4月12日、別働第3、第1旅団は一斉に攻撃を開始した。別働第1旅団は宮地を発して緑川を渡り、薩軍を攻撃した。薩軍は敗戦続きに気勢揚がらず、民家に放火して退却した。この時、負傷を押して二本木本営から人力車で駆けつけた永山弥一郎は酒樽に腰掛け、敗走する薩軍兵士を叱咤激励していたが、挽回不能と見て、民家を買い取り、火を放ち、従容として切腹した。かくして御船は衝背軍に占領された。

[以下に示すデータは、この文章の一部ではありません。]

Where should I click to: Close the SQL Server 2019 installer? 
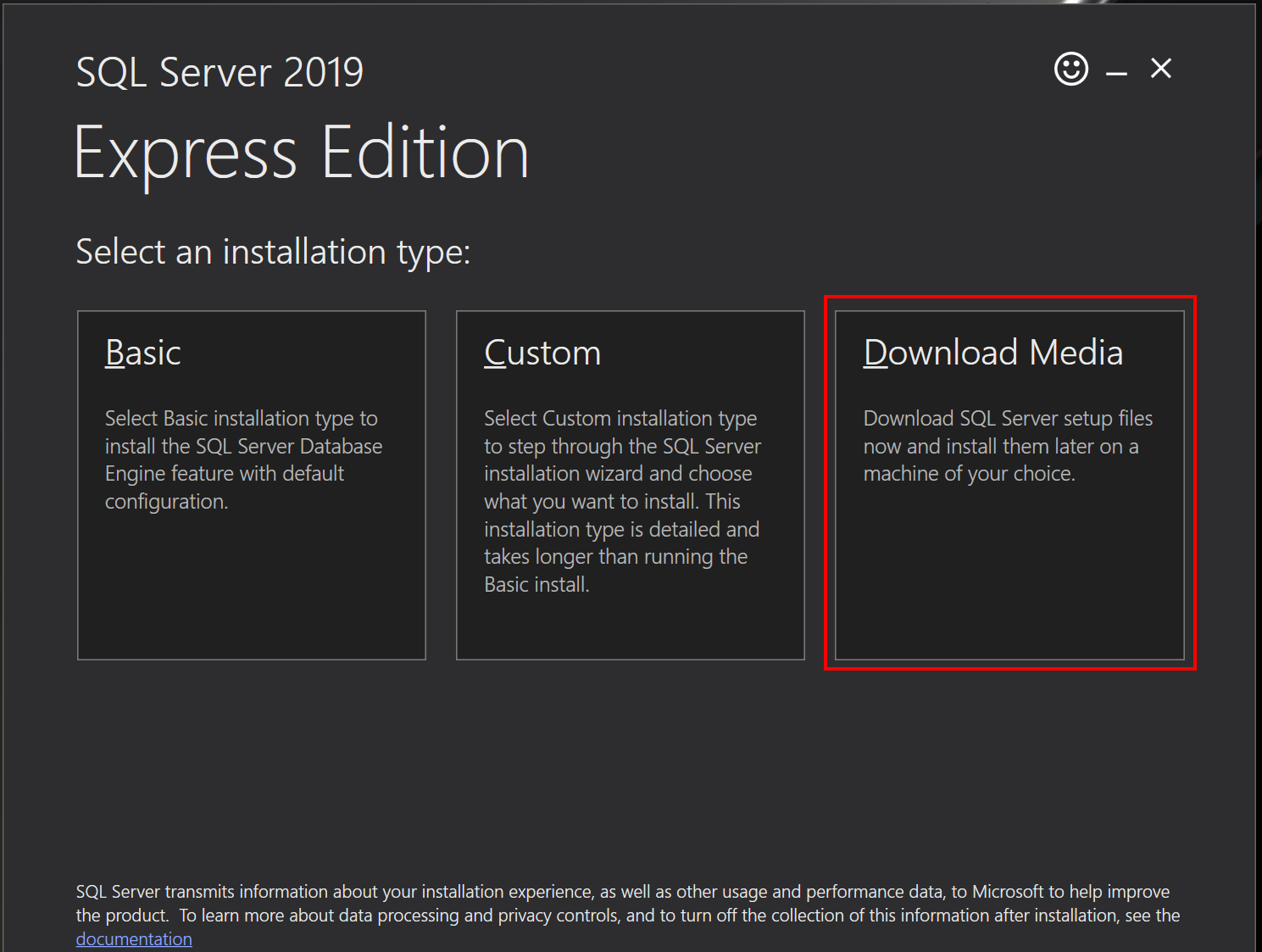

同12日、別働第2旅団は新川堤で薩軍の猛射に阻まれ、別働第4旅団も進撃を阻止された。翌13日、別働第2旅団と別働第4旅団は連繋しながら川尻を目指して進撃した。別働第4旅団の一部が学科新田を攻撃して薩軍を牽制している間に、主力が緑川を渡り、薩軍と激戦しながら川尻へと進んだ。川尻に向かった別働第4旅団と第2旅団は両面から薩軍を攻撃して退け、遂に川尻を占領した[46]。
4月13日、別働第2旅団の山川浩中佐は緑川の中洲にいたが、友軍の川尻突入を見て機逸すべからずと考え、兵を分けて自ら撰抜隊を率いて熊本城目指して突入、翌14日16時頃遂に城下に達した。城中皆が救援部隊の到着に喜んだが、後に山川中佐は作戦を無視した独断専行を譴責されたといわれる。
13日夜、二本木の薩軍本営にいた西郷は、川尻が攻撃されたことを受け、村田新八、池上四郎と共に木山方面に移動した。薩軍も熊本城の包囲を解き14日に木山方面に撤退し、北方の植木・木留・鳥巣方面の諸隊4000名も続々と撤退を開始。城南方面の立田山南麓の新南部村付近に集結した。こうして2月22日以来50余日に渡り奮戦した薩軍の戦線は全面崩壊し、薩軍は熊本城東方の白川と木山川一帯の扇状台地に新たに戦線を構築するも、袋小路に追い詰められてしまった[47]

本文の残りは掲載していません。